[Stored records]
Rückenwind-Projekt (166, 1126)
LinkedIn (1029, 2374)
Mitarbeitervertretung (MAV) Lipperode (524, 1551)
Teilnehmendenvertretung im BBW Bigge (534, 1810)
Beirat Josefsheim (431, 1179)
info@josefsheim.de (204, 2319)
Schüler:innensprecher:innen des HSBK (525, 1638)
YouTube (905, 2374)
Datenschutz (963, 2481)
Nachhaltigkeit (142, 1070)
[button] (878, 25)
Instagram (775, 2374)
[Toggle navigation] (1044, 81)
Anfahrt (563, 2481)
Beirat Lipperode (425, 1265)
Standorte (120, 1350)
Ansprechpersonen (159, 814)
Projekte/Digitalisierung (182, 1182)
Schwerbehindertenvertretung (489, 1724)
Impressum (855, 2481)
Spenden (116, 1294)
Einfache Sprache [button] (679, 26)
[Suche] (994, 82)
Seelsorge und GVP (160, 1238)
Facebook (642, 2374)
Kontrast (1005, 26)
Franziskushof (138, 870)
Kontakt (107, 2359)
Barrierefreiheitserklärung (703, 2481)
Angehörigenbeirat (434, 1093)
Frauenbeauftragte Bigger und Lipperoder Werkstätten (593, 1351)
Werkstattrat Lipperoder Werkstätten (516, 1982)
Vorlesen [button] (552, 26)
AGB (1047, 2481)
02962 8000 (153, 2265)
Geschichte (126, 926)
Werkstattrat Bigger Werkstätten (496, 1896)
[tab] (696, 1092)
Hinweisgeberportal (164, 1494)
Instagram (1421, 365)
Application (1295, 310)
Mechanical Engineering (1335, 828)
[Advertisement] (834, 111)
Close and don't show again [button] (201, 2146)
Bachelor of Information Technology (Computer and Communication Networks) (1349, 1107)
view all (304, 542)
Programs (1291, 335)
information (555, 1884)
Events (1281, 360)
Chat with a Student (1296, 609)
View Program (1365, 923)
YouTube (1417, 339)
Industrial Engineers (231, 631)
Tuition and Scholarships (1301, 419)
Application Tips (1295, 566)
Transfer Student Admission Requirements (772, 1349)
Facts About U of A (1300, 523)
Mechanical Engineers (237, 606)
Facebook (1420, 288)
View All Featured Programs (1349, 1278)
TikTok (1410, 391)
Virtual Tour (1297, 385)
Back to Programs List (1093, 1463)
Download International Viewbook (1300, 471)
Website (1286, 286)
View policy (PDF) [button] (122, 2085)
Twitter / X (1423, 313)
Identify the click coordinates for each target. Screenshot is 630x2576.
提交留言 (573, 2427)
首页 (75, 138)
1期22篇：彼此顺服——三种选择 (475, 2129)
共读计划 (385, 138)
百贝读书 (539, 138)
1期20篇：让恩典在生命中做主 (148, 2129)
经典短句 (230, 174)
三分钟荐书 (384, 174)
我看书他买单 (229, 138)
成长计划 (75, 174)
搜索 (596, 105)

[Task instructions] Each line above is to be copied exactly as written.

[Written answer]
Rückenwind-Projekt (166, 1126)
LinkedIn (1029, 2374)
Mitarbeitervertretung (MAV) Lipperode (524, 1551)
Teilnehmendenvertretung im BBW Bigge (534, 1810)
Beirat Josefsheim (431, 1179)
info@josefsheim.de (204, 2319)
Schüler:innensprecher:innen des HSBK (525, 1638)
YouTube (905, 2374)
Datenschutz (963, 2481)
Nachhaltigkeit (142, 1070)
[button] (878, 25)
Instagram (775, 2374)
[Toggle navigation] (1044, 81)
Anfahrt (563, 2481)
Beirat Lipperode (425, 1265)
Standorte (120, 1350)
Ansprechpersonen (159, 814)
Projekte/Digitalisierung (182, 1182)
Schwerbehindertenvertretung (489, 1724)
Impressum (855, 2481)
Spenden (116, 1294)
Einfache Sprache [button] (679, 26)
[Suche] (994, 82)
Seelsorge und GVP (160, 1238)
Facebook (642, 2374)
Kontrast (1005, 26)
Franziskushof (138, 870)
Kontakt (107, 2359)
Barrierefreiheitserklärung (703, 2481)
Angehörigenbeirat (434, 1093)
Frauenbeauftragte Bigger und Lipperoder Werkstätten (593, 1351)
Werkstattrat Lipperoder Werkstätten (516, 1982)
Vorlesen [button] (552, 26)
AGB (1047, 2481)
02962 8000 (153, 2265)
Geschichte (126, 926)
Werkstattrat Bigger Werkstätten (496, 1896)
[tab] (696, 1092)
Hinweisgeberportal (164, 1494)
Instagram (1421, 365)
Application (1295, 310)
Mechanical Engineering (1335, 828)
[Advertisement] (834, 111)
Close and don't show again [button] (201, 2146)
Bachelor of Information Technology (Computer and Communication Networks) (1349, 1107)
view all (304, 542)
Programs (1291, 335)
information (555, 1884)
Events (1281, 360)
Chat with a Student (1296, 609)
View Program (1365, 923)
YouTube (1417, 339)
Industrial Engineers (231, 631)
Tuition and Scholarships (1301, 419)
Application Tips (1295, 566)
Transfer Student Admission Requirements (772, 1349)
Facts About U of A (1300, 523)
Mechanical Engineers (237, 606)
Facebook (1420, 288)
View All Featured Programs (1349, 1278)
TikTok (1410, 391)
Virtual Tour (1297, 385)
Back to Programs List (1093, 1463)
Download International Viewbook (1300, 471)
Website (1286, 286)
View policy (PDF) [button] (122, 2085)
Twitter / X (1423, 313)
Identify the click coordinates for each target. Screenshot is 630x2576.
提交留言 (573, 2427)
首页 (75, 138)
1期22篇：彼此顺服——三种选择 (475, 2129)
共读计划 (385, 138)
百贝读书 (539, 138)
1期20篇：让恩典在生命中做主 (148, 2129)
经典短句 (230, 174)
三分钟荐书 (384, 174)
我看书他买单 (229, 138)
成长计划 (75, 174)
搜索 (596, 105)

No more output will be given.